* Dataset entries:
>>

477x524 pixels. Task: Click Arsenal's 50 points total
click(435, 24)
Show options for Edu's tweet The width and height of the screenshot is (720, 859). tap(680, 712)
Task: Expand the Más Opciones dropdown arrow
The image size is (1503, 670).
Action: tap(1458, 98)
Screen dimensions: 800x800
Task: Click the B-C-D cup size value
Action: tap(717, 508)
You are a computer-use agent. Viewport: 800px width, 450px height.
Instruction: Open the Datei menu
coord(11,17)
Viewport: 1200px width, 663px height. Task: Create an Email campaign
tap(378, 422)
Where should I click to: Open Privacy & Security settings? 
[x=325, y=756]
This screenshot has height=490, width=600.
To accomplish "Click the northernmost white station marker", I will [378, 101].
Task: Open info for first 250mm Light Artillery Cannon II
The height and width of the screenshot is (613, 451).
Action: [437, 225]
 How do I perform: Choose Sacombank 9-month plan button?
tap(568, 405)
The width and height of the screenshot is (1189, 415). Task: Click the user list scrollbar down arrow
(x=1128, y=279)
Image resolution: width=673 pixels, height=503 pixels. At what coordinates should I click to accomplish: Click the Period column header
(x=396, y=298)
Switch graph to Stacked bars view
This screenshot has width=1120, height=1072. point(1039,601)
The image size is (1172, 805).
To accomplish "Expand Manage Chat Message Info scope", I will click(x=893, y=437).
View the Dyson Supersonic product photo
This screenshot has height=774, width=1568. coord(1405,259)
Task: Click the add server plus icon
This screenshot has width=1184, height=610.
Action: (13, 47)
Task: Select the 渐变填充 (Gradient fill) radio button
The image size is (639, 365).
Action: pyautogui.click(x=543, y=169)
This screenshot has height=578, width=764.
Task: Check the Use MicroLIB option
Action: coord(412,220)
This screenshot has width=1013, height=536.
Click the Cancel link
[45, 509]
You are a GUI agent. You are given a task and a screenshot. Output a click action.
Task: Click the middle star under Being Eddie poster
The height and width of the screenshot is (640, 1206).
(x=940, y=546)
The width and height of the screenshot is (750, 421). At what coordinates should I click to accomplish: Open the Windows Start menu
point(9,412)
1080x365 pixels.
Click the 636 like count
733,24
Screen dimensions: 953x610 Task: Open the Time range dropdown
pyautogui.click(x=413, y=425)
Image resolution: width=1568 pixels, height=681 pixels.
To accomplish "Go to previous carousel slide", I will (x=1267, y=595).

<<

* Task brief:
From the line containing "Screen dimensions: 953x610" down to the last line, reproduce the records exactly. Include both ends.

* Solution to the exercise:
Screen dimensions: 953x610 Task: Open the Time range dropdown
pyautogui.click(x=413, y=425)
Image resolution: width=1568 pixels, height=681 pixels.
To accomplish "Go to previous carousel slide", I will (x=1267, y=595).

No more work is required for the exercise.